Un vaudeville en mutation sous l’œil vigilant du politiquement correct
Dans Tabous et Bienséance, les acteurs nous plongent dans l’ambiance feutrée d’un cabinet d’avocats des années 50. On y retrouve les archétypes d’époque : un avocat autoritaire, une secrétaire soumise, des dialogues teintés de paternalisme et de sexisme ordinaire. Rien de nouveau — ou presque.
Très vite, l’intrigue dérape. Une première inspection gouvernementale impose un jeu “écologique” : plus de lumière, économie d’énergie oblige, les acteurs jouent désormais dans le noir… Mais ce mot aussi est interdit suite à une deuxième inspection gouvernementale, de l’inclusion cette foi : “noir”, forcément évocateur d’une époque coloniale, d’un imaginaire raciste, doit être supprimé du vocabulaire scénique. On parle alors de black, ou on ne dit plus rien du tout. Le spectateur rit, puis grince.
D’autres obligations : inclusion ethnique, neutralité de genre, éviction des mots trop connotés.
Suite à une troisième inspection pour la veille féministe et MeToo : la secrétaire refuse son rôle jugé stéréotypé, les dialogues sont réécrits, faire le café devient sexiste, les compliments deviennent micro-agressions.
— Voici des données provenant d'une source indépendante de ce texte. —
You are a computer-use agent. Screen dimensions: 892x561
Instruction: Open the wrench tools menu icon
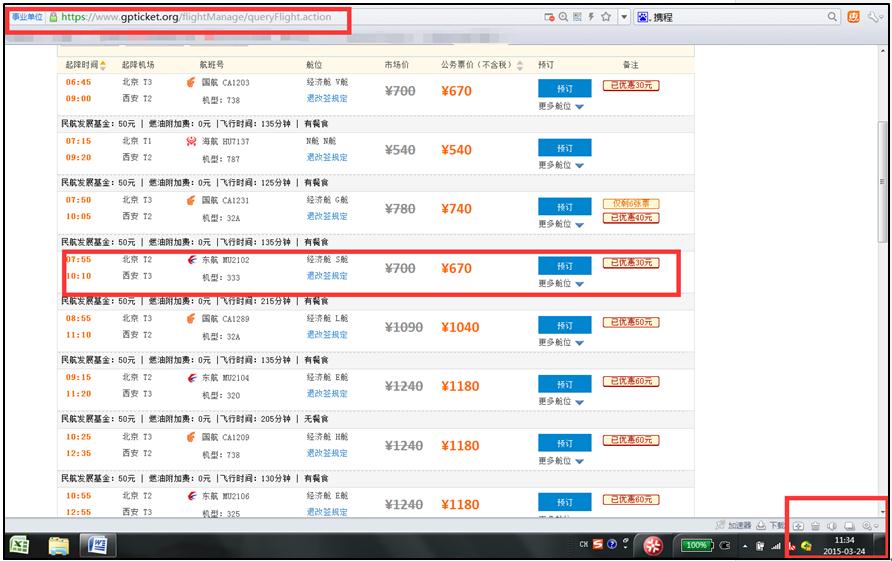pyautogui.click(x=876, y=17)
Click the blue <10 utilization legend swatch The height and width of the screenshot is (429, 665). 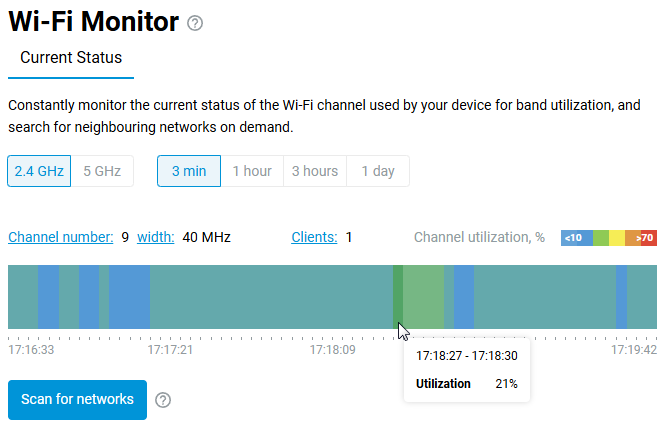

À chaque fois, le texte original est joué… mais vidé de sa substance.
Une mécanique absurde et implacable
La pièce devient peu à peu une farce kafkaïenne. Les comédiens, pour rester dans les clous de la nouvelle morale dominante, doivent tordre le sens, contourner le langage, effacer le contexte. La scène devient un champ de mines sémantiques où tout est potentiellement offensant, tout doit être corrigé, neutralisé, aseptisé.
Le résultat est vertigineux : ce qui était une comédie sociale devient une expérience absurde où le texte n’a plus aucun sens, où la forme écrase le fond. Et pourtant, les acteurs continuent, dociles, par peur d’être verbalisés, rejetés, ou — pire encore — lynchés sur les réseaux sociaux.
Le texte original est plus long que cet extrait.